Another surge of the taser shot through the wires, this time charged as high as the device could go, causing the blonde to scream, but she was still resisting, against all logic. Keiths was close to panic, as the hand unit she had brought only had so much charge, and this girl who couldn't weigh more than a hundred and fifty pounds was all but tanking over ten million volts at almost sixty milliamps. Enough in anyone else to nearly kill an average grown human adult, but she was gritting her teeth and trying to grab the tether wires. Yet the time it took for the girl to wrap her hand around the wires, a second set of electrodes snapped out and caught on her skin, allowing a second high charge to hit her nervous system. Seconds later, the girl collapsed, an occasional twitch from the high voltage that had been run through her.

"Shit," came Gil's exclamation of shock as he unlocked the load cartridge on his taser hand gun. "She just took like...that had to be over twenty million volts and enough amps to kill a bull elephant. How the hell was she still functioning after you hit her with that first surge?"

Keiths only shook her head as she dropped the hand unit she had been holding and walked over to where the girl was still having small twitches. She was breathing still, but the fact she had taken all that charge just to go down was indicating there was something else going on besides just a high strung addict. "Even stardust doesn't hype the system that much," the woman muttered under her breath. What was going on here?

"Holy hell, you see the size of this hand cannon she was packing?" The remaining security officer who had not been incapacitated was standing over the girl, examining the large silver hand blaster that had taken their local lead person out in a shot. Compared to the tasers they all had been carrying, the blaster was massive. "Its like a DE-45 Eagle Magnum they used to give the ÆSIRs as standard issue in the war. Those things had enough recoil tear a man's arm off, how the hell was she one handing this beast?"
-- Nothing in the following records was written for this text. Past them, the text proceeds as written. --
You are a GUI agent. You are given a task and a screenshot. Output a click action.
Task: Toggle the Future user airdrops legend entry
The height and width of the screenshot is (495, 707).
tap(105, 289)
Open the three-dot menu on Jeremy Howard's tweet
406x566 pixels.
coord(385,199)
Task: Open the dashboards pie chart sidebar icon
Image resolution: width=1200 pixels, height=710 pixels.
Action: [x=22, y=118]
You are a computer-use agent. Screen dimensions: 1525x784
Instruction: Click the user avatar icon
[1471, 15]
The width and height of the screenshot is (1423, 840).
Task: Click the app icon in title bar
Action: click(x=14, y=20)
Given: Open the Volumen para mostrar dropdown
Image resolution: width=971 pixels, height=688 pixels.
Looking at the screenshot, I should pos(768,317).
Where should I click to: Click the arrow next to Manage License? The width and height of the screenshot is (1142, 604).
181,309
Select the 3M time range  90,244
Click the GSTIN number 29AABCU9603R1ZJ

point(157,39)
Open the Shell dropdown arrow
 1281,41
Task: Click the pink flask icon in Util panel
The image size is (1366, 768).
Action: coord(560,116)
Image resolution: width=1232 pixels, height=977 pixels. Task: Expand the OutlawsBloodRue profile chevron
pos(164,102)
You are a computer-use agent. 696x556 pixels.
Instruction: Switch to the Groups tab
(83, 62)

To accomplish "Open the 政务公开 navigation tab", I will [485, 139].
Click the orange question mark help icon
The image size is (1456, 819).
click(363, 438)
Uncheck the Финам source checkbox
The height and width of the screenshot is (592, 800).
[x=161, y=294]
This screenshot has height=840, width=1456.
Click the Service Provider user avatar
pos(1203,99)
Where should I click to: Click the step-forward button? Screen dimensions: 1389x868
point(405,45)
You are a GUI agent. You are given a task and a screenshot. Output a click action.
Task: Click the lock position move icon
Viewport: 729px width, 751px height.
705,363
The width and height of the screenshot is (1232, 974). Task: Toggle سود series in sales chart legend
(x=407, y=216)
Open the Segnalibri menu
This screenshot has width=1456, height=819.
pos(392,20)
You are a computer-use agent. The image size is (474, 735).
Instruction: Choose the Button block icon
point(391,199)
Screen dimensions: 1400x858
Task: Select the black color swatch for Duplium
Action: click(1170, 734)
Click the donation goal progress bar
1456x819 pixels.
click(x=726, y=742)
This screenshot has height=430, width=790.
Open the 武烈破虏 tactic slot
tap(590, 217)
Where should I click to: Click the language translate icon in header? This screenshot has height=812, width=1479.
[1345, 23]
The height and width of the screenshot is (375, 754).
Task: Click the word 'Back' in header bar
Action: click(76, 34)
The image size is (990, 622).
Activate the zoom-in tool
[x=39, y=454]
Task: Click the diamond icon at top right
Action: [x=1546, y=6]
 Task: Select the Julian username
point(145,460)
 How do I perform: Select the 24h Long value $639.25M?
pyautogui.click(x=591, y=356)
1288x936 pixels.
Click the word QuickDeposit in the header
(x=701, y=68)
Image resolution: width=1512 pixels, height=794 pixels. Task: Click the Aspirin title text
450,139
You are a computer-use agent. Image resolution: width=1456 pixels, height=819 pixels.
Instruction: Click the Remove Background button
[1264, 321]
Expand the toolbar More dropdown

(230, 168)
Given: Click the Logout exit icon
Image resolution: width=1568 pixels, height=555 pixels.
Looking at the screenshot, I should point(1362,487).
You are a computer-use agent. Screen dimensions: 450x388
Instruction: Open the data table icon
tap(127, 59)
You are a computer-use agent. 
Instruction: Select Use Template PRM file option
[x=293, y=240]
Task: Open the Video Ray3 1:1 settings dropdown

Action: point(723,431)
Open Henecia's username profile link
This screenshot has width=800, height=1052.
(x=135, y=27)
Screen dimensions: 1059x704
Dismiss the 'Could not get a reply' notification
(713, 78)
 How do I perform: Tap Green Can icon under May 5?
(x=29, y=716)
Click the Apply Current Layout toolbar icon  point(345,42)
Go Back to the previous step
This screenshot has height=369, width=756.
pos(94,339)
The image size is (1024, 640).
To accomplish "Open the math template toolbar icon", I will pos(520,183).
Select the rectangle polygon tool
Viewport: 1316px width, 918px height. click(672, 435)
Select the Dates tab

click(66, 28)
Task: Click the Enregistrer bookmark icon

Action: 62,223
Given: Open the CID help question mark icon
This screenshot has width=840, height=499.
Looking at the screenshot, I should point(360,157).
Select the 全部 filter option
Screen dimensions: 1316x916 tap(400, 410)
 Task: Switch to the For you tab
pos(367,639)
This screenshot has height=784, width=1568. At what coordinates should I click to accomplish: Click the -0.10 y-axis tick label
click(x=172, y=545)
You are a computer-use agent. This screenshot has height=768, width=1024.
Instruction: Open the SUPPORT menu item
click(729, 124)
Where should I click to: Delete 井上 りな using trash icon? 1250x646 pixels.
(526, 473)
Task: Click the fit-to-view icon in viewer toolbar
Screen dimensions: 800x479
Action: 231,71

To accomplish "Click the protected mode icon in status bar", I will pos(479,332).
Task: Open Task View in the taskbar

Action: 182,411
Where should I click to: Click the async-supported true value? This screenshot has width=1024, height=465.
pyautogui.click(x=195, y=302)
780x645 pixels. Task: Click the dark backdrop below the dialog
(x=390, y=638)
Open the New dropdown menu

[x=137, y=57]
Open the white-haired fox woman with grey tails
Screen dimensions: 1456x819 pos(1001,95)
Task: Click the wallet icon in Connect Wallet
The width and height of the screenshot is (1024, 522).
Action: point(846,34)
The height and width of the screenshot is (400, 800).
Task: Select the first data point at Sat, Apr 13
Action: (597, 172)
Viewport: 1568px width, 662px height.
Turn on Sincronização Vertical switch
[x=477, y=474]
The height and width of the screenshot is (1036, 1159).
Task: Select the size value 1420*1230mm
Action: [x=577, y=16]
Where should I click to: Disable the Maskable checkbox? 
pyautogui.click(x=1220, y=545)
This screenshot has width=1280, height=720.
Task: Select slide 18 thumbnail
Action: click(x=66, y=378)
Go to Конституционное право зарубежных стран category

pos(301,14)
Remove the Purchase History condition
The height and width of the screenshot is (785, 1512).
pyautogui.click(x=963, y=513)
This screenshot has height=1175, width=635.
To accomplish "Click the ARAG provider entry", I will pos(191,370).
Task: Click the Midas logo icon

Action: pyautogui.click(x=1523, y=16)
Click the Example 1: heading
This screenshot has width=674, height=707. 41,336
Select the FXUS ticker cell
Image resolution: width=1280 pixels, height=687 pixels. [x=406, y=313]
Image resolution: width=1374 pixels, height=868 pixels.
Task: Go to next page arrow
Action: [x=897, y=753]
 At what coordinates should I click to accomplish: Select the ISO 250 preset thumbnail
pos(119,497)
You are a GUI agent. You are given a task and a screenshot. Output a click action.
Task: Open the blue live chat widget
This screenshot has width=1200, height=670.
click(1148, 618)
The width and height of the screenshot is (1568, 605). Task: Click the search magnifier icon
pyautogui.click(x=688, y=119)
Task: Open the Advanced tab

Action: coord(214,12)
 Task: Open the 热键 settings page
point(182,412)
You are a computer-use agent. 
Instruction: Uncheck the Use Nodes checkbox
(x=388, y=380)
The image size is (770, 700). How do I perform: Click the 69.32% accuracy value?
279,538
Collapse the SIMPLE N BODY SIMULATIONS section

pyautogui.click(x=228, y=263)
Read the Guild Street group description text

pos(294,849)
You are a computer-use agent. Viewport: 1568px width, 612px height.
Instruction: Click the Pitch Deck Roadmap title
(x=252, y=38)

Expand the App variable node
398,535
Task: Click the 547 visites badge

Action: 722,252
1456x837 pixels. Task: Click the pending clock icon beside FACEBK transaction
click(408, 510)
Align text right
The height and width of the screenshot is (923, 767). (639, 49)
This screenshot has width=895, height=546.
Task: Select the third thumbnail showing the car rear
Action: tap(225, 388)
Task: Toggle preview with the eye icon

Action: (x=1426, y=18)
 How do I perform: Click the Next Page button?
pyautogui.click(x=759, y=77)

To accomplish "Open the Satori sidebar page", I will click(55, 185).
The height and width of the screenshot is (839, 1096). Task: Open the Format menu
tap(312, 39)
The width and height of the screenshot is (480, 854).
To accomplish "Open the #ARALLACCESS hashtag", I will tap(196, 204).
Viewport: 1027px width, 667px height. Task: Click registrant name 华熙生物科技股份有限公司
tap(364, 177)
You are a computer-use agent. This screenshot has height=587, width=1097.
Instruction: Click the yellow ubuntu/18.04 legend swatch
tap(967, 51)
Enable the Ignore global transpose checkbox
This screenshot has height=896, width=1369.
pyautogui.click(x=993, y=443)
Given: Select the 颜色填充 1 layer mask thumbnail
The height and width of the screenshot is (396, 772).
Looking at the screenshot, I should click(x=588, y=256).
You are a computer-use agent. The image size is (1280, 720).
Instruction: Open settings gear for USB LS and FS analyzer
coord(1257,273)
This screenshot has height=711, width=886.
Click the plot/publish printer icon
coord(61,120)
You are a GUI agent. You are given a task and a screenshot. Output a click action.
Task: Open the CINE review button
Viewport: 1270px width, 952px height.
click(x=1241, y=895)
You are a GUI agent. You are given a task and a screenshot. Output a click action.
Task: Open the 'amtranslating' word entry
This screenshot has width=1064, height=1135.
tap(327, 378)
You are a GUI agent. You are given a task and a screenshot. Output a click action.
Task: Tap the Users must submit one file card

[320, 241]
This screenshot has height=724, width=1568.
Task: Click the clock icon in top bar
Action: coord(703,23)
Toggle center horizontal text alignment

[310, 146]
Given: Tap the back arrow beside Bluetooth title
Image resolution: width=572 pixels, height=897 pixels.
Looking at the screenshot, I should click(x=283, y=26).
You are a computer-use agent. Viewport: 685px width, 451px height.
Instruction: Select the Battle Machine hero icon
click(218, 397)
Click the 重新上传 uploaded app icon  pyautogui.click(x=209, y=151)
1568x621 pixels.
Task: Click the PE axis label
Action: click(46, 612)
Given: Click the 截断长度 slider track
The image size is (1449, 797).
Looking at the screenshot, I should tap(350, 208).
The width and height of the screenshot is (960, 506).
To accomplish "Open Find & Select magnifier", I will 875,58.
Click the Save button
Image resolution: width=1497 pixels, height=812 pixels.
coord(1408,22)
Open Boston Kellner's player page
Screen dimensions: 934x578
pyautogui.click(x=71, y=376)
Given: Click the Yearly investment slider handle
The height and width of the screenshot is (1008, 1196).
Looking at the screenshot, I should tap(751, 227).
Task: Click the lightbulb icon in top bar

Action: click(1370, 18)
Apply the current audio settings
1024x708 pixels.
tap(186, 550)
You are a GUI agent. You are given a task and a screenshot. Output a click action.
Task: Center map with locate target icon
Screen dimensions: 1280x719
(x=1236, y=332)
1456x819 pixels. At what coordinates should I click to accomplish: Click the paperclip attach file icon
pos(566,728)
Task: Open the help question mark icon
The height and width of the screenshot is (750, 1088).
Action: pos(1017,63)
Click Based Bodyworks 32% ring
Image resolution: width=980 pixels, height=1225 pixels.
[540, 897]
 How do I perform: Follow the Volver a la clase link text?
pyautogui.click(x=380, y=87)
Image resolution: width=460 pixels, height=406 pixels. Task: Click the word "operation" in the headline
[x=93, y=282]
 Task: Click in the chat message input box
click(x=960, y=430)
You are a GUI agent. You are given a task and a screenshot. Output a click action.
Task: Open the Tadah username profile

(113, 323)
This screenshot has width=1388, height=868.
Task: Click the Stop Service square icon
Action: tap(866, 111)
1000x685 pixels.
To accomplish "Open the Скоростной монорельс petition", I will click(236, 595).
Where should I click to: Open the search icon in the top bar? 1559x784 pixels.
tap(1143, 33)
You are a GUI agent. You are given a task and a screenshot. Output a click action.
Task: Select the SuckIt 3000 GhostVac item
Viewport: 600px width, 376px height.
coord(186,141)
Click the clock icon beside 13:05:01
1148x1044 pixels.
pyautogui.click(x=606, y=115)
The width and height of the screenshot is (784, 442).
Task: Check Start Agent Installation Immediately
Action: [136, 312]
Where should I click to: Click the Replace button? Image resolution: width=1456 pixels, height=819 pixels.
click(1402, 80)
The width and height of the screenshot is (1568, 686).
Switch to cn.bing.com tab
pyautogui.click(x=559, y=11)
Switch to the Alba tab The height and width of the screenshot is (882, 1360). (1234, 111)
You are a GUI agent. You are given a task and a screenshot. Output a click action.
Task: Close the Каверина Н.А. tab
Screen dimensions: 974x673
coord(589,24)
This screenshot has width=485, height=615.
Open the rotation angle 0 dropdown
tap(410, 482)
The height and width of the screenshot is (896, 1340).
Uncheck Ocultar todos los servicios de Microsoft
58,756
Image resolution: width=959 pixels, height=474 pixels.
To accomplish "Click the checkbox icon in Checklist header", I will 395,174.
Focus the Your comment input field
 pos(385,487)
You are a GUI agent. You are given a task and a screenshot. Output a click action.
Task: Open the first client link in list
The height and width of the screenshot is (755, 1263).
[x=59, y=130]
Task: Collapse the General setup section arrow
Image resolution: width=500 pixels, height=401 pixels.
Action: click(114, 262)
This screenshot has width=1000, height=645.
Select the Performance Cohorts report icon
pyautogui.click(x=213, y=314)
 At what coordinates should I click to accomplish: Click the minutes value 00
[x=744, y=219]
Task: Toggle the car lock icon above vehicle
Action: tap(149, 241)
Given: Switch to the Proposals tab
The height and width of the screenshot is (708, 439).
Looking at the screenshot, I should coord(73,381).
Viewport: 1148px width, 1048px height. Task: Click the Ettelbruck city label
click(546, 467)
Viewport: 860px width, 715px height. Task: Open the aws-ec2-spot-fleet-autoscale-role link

Keiths didn't respond. Energy based or not, the size of the hand blaster in question indicated it could have done a lot more than just incapacitate the target, and that they had been lucky. This girl wasn't anymore than maybe five foot nine, looked to weigh about a hundred and fifty or so pounds, and yet she had taken out three trained and armed security officers on her own. Admittedly, they had threatened to electro-stun her when she had just been begging them for help for something regarding...Zebes? But that wasn't exactly something they were likely going to admit to if they could avoid it, not when they were technically five miles off the mining grounds, and legally not on company fielded property. And as long as no one went into the video files of the security unit's body cams, no one would call them out. "Call Captain Harper at the prison, tell him we got a crazy one...and see if they can get this thing towed out of here so we can figure out later where they both came from..."

For once, Andrea Keiths wished things on Calliope IX had stayed dull.